A few of my friends told me that counselling had helped them through some tough times and suggested it might be a good idea for me. This hadn’t really occurred to me because I assumed that what I had been though didn’t really warrant counselling. Counselling seemed big and scary too; my friends, well they had been through really much more awful things than me so they needed it, but me? It’s hard to accept that you need help sometimes. I now know that there is no linear scale of awful, there is just the highs and low of everyday life – then there are things that break you. And counselling can help you heal (although of course you never fully recover). Once I again I was lucky that the bereavement midwife told me about Charlies Angels, which was local to me, and I went to the next support meeting. I got one of Ruth’s big hugs and we sat and talked. I was referred for counselling and set up the sessions.

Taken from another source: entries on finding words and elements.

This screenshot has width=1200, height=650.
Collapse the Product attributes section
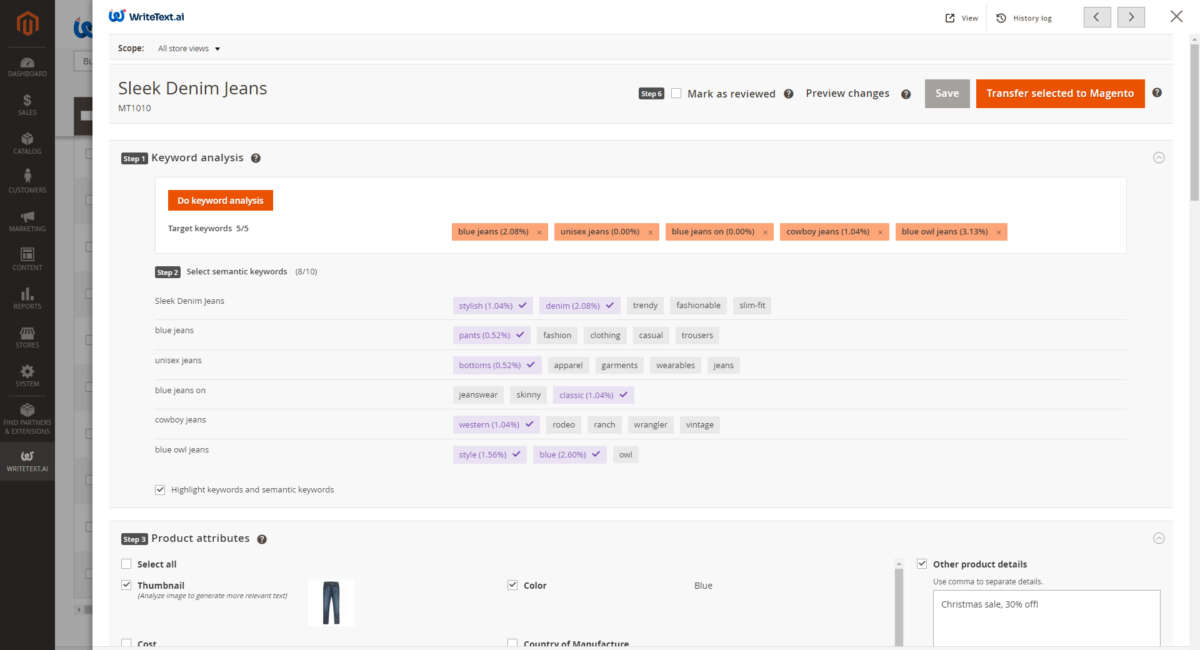(x=1159, y=538)
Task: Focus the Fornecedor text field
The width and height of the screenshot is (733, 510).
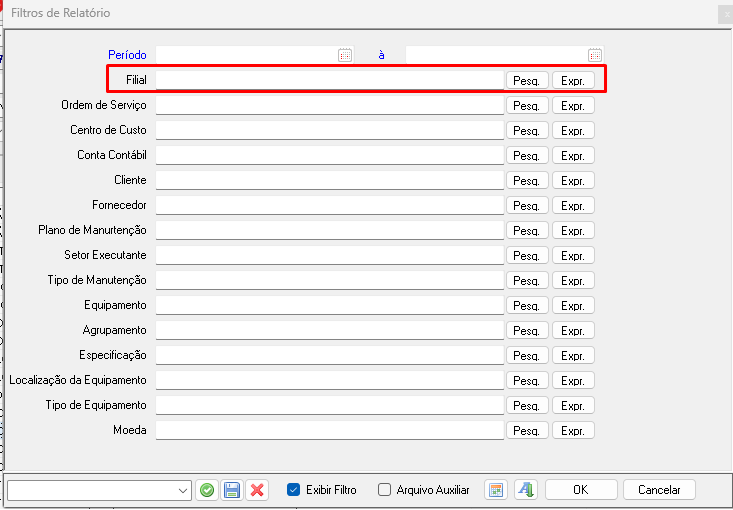Action: click(330, 205)
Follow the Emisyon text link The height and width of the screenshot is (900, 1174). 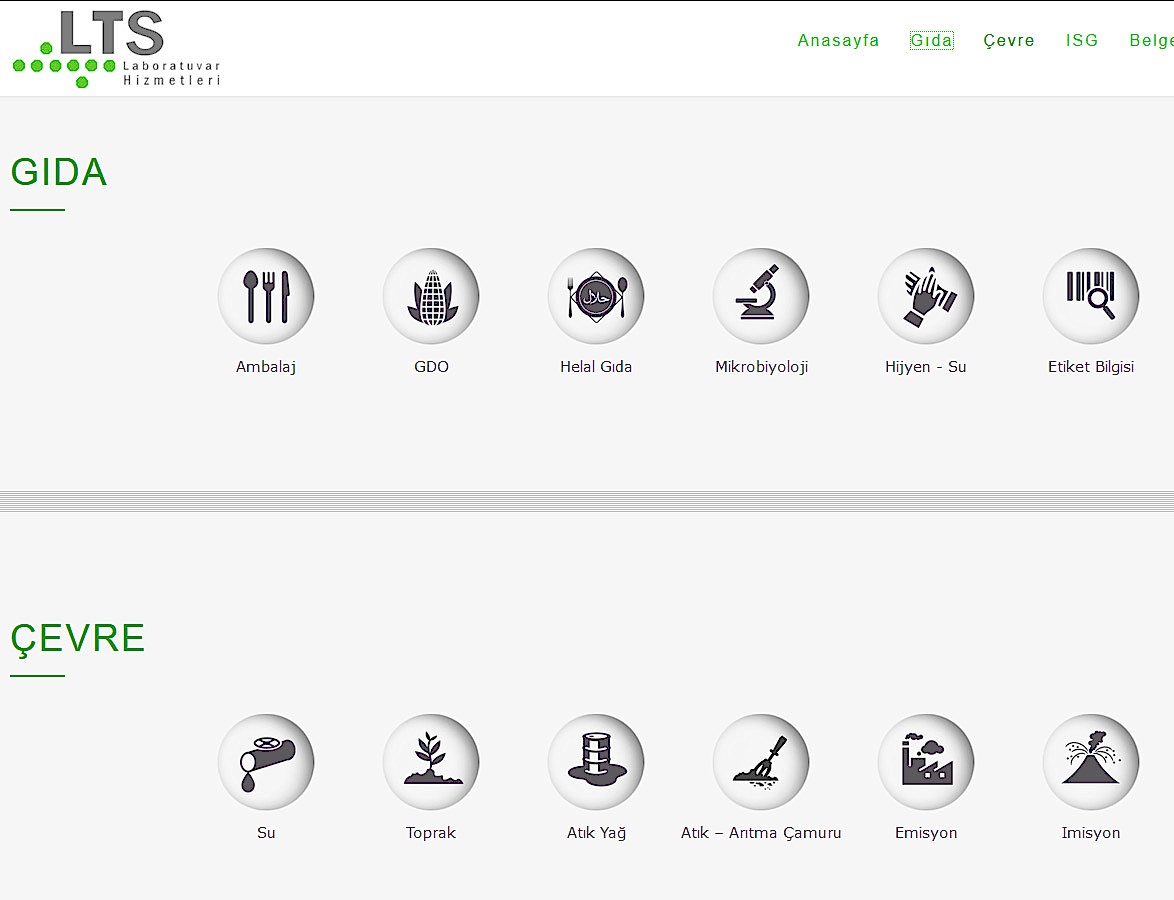(926, 833)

Grief affects everybody differently and I feel so lucky to have had an expert to know this and help to navigate me through the process. I was unable to know at the beginning just how long and painful my journey through grief would be. The counselling was the only thing that got me through at the beginning and then supported me through my subsequent pregnancy (which was thankfully went without a hitch). It wasn’t the cost for me, though I realise it is prohibitive for others. If I’d known the value of it, I would have paid that ten times over. For me it was the normalisation, the recognition, that these things can break you and it’s normal to need help to heal properly. The practicalities too: the ease of setting it up, not having to ring around or have the first awkward conversation, not even knowing a ballpark figure for how much a session would cost!


Why do I want to be involved in Charlie’s Angel in the future?


Because I know that this ‘luck’ I had wasn’t really luck at all. It’s down to the hard work and determination of those people who had been in the same situation, who had a very different experience to mine. An army of people who thought ‘I want to make it better for anyone else who goes through what I went through’, and then went out and changed things for the better. And my experience isn’t necessarily the norm. There are gaps in the provision of bereavement care throughout the UK, and these are only growing. I want to be part of the protection and expansion of these vital support services, so that anyone who goes through any child bereavement is given the respect, the support and the care to keep going to the better days.